Drugstore chain CVS Health and medical insurer Aetna shareholders have approved a merger between the two healthcare companies.
The deal received approval of nearly 97% of Aetna’s shareholders and 98% of CVS shareholders.
In December last year, CVS agreed to acquire Aetna for approximately $69bn in a cash and stock deal. The deal would combine CVS’ drugstores and pharmacy benefits manager platform with Aetna’s insurance business, blurring traditionally distinct lines in hopes of lowering costs.
For each Aetna share, its shareholders will receive $145 in cash and 0.8378 of a CVS Health share, which was valued at $207.94 in the aggregate based on the closing price of CVS Health stock on 1 December 2017, as per the terms of the agreement.
The overall cost of the transaction is expected to hit to $77bn with the assumption of Aetna’s debt.
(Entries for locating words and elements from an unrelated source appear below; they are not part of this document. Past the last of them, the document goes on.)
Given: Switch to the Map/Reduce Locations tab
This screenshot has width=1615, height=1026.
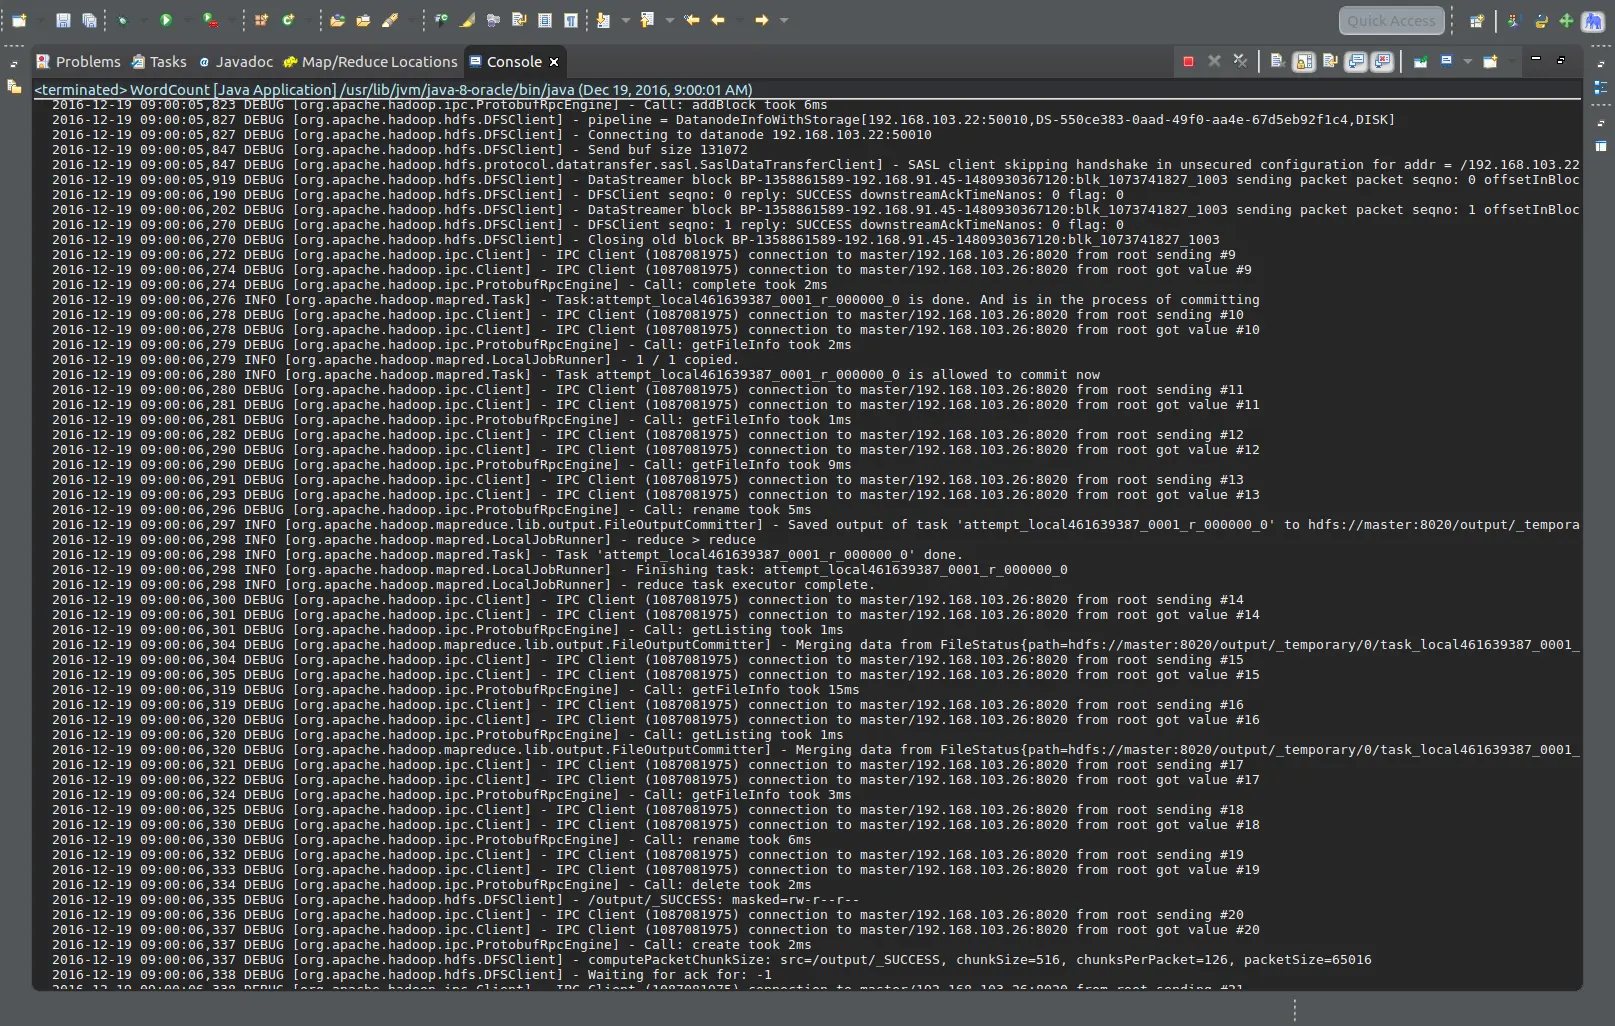Looking at the screenshot, I should pos(370,62).
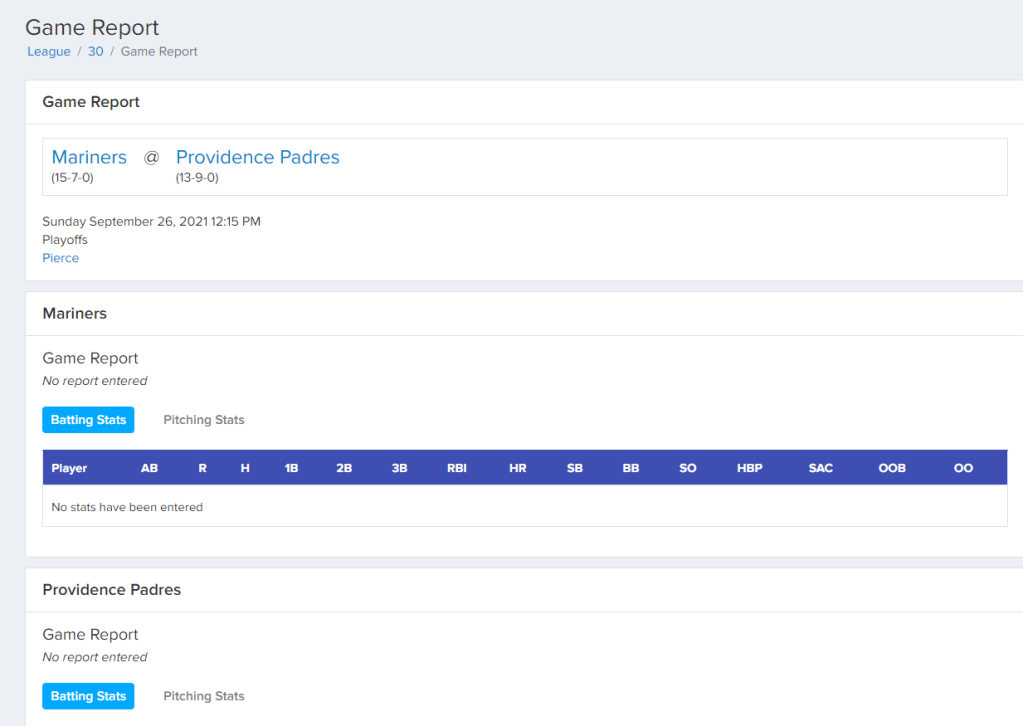Image resolution: width=1023 pixels, height=726 pixels.
Task: Click the '30' breadcrumb link
Action: [x=95, y=51]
CVS Health president and CEO Larry Merlo said: “When this merger is complete, the combined company will be well-positioned to reshape the consumer health care experience, putting people at the centre of health care delivery to ensure they have access to high-quality, more affordable care where they are, when they need it.
“The combination of CVS Health and Aetna brings together two complementary businesses with an expanded set of unique capabilities to create a new community-based open health care model that is easier to use and less expensive for consumers.
“We look forward to delivering more seamlessly coordinated care that ensures consumers have the essential resources to lead healthier lives for themselves and their families.”
CVS Health shareholders will own approximately 78% the stake in the combined company, while Aetna shareholders will own remaining 22% stake upon completion of the transaction in the second half of 2018.
The deal is still subject to regulatory approvals and other customary closing conditions.